| Aim of the task |
In the article about fake data helping the Pentagon track weapons, how much is the Air Force Research Laboratory's contract with IvySys worth?

(Beginning of Excerpt to read)

Peter John Maridable/Unsplash

How Fake Data Can Help the Pentagon Track Rogue Weapons

The Air Force Research Laboratory bought software that trains machine-learning tools to spot groups amassing biological, nuclear and chemical weapons.

The Pentagon is investing in software that uses big data to help intelligence officers keep terrorists from getting their hands on biological, chemical and nuclear weapons.

The Air Force Research Laboratory on Tuesday announced a $4.6 million contract with the software company IvySys to model different ways state and non-state actors could obtain and deploy “weapons of mass terror” around the world.

The contract supports an ongoing effort by the Defense Advanced Research Projects Agency to build tools to spot groups who are potentially stockpiling materials for such weapons.

“Reports of chemical weapons use around the world raises serious concerns about non-state actors' access to weapons of mass terror and reinforces fears of a possible terrorist attack with chemical, biological, radiological, or nuclear weapons in the West,” DARPA and IvySys said in a statement. “Today’s terrorist networks move operatives, money and material across borders and through the crevices of the global economy, making tracking such adversaries a daunting challenge.”

The technology would generate fictional but realistic datasets of bank transactions, emails and inventory transfers, and embed them with indicators of suspicious activities, like a shipment of toxic chemicals getting intercepted or a banker doing business with terrorist-connected client. Agencies could then use the software to train algorithms and machine learning tools to pick up on threatening behavior buried within massive datasets.

IvySys Founder and Chief Executive Officer James DeBardelaben compared the process to repeatedly finding a needle in a haystack, but making both the needle and haystack look different every time. Using real-world data, agencies can only train algorithms to spot threats that already exist, he said, but constantly evolving synthetic datasets can train tools to spot patterns that have yet to occur.

The software will eventually generate massive datasets containing 10 billion variable nodes and 1 trillion individual transactions. It will also allow users to make threat patterns easier or harder to find.

“It’s an enabling technology that allows [agencies] to build robust threat detection software tools,” DeBardelaben told Nextgov. “It gives them data to train against and it allows them to vary the threats that their tool can detect.”

IvySys began working on the project in September 2017, he said, and the DARPA contract will run for four years.

(End of Excerpt to read)
(Beginning of Provided information)

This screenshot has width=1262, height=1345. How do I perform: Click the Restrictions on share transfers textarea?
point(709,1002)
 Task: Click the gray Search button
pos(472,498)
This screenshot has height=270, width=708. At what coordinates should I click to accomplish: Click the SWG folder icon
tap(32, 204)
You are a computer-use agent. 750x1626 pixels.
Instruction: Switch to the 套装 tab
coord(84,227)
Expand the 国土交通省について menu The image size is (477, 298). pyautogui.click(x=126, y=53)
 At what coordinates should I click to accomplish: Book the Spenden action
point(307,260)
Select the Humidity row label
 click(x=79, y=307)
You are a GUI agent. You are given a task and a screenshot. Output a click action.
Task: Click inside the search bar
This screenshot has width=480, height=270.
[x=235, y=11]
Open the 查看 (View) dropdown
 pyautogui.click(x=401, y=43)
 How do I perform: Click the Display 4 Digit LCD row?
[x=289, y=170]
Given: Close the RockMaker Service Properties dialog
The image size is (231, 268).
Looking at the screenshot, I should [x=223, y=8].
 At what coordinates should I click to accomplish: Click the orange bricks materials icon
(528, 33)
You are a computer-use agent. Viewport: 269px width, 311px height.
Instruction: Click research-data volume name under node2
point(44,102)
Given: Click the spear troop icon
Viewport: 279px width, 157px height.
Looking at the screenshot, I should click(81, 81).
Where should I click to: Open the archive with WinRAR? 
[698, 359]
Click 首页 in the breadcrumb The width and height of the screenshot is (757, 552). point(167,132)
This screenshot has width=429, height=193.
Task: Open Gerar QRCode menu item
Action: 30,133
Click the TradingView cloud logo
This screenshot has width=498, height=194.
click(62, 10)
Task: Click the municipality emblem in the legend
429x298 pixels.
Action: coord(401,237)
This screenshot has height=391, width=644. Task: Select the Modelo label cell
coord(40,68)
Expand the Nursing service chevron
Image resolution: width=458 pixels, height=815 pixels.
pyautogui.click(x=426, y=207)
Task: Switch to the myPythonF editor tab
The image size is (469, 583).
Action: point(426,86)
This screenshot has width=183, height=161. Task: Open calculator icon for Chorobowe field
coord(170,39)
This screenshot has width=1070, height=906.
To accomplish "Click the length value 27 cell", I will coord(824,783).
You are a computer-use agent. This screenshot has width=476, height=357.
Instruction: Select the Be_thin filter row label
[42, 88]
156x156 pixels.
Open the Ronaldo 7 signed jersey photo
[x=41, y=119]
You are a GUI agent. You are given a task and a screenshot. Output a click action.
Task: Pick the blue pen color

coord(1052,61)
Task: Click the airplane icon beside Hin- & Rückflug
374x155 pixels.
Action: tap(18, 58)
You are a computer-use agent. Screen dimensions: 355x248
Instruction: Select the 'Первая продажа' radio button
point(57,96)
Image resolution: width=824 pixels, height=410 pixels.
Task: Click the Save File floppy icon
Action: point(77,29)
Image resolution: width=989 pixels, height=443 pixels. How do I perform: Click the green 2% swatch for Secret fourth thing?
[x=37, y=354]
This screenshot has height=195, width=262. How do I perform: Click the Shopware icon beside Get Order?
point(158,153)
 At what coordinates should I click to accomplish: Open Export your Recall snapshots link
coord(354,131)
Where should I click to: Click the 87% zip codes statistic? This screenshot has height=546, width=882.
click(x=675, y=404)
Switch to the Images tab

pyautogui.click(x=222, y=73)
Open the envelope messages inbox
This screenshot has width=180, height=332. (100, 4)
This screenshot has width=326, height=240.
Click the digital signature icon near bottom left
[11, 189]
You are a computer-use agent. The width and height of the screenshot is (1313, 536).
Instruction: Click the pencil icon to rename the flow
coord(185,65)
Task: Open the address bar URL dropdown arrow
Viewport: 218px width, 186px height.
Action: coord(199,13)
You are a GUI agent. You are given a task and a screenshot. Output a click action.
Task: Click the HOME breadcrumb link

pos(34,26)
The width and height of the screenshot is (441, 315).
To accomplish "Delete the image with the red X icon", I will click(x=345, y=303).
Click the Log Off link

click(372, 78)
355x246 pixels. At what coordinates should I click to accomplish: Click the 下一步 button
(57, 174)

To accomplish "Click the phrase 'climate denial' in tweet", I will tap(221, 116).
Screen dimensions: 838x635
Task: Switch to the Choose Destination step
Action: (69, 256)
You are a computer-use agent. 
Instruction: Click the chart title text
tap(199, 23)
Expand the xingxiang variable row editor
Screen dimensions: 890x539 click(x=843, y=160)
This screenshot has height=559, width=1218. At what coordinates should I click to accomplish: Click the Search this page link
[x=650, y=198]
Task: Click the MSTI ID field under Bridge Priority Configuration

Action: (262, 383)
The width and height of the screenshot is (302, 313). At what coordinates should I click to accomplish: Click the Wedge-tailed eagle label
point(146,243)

(End of Provided information)

| Result of this exercise |
$4.6 million